▸ **Brief**:
Would you please output only the lines from the one containing "This screenshot has height=1235, width=1453." through the end of the entries below, exactly as written?

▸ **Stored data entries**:
Start of Block

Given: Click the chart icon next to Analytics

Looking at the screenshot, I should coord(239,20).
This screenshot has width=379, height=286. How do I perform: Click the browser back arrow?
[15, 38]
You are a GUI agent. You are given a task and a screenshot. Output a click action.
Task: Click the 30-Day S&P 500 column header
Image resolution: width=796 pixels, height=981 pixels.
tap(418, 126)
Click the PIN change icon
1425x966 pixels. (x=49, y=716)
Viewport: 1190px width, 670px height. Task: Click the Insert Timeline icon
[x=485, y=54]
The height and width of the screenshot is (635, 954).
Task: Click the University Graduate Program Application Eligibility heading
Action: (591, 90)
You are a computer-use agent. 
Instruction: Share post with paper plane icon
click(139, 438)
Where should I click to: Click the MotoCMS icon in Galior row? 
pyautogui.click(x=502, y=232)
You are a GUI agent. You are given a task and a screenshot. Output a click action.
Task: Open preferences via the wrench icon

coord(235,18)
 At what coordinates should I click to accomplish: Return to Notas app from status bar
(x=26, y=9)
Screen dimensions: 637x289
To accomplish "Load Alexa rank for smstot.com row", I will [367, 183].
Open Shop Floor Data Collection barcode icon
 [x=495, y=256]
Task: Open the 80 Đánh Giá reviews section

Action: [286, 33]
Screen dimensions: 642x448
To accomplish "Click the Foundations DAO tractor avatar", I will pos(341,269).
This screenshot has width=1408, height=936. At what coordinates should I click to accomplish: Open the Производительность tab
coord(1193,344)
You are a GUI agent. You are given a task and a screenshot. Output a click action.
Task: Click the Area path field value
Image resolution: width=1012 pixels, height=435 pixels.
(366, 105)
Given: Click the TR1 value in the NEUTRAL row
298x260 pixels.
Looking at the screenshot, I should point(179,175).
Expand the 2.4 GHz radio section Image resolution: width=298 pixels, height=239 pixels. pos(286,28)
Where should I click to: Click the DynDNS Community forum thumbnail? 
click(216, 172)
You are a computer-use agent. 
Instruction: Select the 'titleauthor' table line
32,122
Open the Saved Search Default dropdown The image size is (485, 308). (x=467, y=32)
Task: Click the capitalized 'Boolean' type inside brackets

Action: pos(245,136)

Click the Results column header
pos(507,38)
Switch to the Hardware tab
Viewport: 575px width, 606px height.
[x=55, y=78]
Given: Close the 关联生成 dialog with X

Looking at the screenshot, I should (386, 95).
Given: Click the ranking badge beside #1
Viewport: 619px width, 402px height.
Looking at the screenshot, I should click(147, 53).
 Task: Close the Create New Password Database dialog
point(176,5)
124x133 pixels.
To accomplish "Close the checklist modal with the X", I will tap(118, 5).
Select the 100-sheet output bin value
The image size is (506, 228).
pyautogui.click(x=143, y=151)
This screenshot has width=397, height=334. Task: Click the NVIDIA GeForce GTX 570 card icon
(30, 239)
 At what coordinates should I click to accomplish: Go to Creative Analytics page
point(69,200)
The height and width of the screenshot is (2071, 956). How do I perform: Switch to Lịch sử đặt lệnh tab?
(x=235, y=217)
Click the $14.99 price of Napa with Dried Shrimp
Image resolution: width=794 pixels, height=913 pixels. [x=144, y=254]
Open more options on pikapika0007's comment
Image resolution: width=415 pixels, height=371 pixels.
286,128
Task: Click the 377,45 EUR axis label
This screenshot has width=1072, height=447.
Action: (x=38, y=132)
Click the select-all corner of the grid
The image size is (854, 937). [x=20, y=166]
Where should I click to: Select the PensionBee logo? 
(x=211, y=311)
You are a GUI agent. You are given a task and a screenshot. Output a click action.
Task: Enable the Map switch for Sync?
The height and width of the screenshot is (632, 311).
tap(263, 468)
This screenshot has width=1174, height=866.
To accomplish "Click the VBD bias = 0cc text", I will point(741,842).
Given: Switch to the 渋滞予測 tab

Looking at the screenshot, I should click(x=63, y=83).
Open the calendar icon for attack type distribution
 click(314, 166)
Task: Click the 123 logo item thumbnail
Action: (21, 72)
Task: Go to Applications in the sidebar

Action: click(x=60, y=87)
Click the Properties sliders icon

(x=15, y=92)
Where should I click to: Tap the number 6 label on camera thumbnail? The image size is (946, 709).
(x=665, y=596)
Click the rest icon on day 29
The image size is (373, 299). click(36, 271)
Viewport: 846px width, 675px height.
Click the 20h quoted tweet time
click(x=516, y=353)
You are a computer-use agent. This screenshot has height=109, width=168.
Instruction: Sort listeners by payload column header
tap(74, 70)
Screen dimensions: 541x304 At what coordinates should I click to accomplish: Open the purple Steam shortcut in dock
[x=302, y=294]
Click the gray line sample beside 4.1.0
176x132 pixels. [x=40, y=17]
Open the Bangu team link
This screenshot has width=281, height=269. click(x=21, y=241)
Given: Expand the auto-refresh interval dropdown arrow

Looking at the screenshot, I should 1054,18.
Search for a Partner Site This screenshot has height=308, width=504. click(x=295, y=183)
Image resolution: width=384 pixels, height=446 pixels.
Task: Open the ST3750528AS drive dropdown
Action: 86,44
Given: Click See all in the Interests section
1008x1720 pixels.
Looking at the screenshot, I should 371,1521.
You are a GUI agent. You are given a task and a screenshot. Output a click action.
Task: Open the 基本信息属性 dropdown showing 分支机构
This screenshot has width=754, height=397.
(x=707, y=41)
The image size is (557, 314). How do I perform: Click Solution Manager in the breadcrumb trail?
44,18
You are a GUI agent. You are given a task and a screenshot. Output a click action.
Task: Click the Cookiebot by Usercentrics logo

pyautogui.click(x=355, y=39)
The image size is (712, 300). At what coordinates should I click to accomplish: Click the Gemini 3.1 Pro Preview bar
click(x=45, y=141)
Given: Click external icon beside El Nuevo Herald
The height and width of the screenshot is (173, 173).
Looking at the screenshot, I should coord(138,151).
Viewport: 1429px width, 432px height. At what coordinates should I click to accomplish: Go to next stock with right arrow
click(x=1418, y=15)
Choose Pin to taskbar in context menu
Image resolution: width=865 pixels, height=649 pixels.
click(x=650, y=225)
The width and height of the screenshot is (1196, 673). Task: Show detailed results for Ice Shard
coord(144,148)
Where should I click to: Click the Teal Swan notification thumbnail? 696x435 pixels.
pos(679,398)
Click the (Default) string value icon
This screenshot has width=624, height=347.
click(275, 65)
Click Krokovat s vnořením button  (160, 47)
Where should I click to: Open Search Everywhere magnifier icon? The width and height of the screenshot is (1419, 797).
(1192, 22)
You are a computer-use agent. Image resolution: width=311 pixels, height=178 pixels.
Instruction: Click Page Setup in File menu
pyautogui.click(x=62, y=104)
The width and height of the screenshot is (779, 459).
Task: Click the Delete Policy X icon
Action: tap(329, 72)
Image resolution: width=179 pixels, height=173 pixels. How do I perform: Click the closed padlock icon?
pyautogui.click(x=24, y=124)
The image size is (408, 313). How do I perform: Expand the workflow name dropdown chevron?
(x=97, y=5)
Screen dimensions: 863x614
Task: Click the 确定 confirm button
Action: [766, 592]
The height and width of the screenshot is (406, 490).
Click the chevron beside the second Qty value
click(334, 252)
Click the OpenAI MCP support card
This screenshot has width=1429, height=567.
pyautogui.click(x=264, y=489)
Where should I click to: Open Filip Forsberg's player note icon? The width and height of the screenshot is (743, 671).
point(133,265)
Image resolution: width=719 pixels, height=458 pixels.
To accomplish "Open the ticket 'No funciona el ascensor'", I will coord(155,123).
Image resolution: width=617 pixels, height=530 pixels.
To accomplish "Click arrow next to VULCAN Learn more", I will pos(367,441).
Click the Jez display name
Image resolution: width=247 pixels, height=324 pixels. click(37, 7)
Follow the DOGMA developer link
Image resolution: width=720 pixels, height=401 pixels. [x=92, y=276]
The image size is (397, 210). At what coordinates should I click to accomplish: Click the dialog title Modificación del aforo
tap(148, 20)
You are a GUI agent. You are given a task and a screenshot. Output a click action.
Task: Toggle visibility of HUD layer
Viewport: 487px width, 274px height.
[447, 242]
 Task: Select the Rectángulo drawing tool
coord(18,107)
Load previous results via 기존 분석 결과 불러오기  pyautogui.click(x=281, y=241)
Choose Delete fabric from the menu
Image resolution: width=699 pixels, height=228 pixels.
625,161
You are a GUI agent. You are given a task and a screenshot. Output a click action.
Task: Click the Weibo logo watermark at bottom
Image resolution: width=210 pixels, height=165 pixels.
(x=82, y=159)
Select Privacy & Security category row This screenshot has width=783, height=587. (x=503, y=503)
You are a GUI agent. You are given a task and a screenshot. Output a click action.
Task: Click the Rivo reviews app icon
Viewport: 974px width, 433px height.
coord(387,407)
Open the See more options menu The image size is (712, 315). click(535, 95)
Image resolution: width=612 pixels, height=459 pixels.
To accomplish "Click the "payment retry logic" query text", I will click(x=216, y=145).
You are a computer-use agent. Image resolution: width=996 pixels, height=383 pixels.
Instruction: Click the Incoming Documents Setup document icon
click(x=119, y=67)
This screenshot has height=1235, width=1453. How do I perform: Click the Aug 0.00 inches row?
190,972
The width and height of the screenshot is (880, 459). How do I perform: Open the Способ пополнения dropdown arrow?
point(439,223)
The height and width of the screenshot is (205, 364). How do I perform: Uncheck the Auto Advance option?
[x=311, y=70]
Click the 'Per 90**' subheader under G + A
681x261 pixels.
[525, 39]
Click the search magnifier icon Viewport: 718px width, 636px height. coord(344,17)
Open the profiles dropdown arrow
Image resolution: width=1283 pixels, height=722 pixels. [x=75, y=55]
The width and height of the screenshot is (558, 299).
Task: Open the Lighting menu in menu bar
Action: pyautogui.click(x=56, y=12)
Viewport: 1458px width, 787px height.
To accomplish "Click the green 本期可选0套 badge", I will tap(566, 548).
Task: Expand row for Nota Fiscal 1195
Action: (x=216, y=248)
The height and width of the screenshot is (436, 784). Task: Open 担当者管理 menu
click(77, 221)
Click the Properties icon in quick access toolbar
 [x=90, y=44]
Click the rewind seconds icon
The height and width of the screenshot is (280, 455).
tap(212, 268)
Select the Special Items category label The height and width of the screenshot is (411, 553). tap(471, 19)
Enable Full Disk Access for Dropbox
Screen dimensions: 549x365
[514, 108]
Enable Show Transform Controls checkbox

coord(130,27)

End of Block

▸ **Expected answer**:
This screenshot has height=1235, width=1453. How do I perform: Click the Aug 0.00 inches row?
190,972
The width and height of the screenshot is (880, 459). How do I perform: Open the Способ пополнения dropdown arrow?
point(439,223)
The height and width of the screenshot is (205, 364). How do I perform: Uncheck the Auto Advance option?
[x=311, y=70]
Click the 'Per 90**' subheader under G + A
681x261 pixels.
[525, 39]
Click the search magnifier icon Viewport: 718px width, 636px height. coord(344,17)
Open the profiles dropdown arrow
Image resolution: width=1283 pixels, height=722 pixels. [x=75, y=55]
The width and height of the screenshot is (558, 299).
Task: Open the Lighting menu in menu bar
Action: pyautogui.click(x=56, y=12)
Viewport: 1458px width, 787px height.
To accomplish "Click the green 本期可选0套 badge", I will tap(566, 548).
Task: Expand row for Nota Fiscal 1195
Action: (x=216, y=248)
The height and width of the screenshot is (436, 784). Task: Open 担当者管理 menu
click(77, 221)
Click the Properties icon in quick access toolbar
 [x=90, y=44]
Click the rewind seconds icon
The height and width of the screenshot is (280, 455).
tap(212, 268)
Select the Special Items category label The height and width of the screenshot is (411, 553). tap(471, 19)
Enable Full Disk Access for Dropbox
Screen dimensions: 549x365
[514, 108]
Enable Show Transform Controls checkbox

coord(130,27)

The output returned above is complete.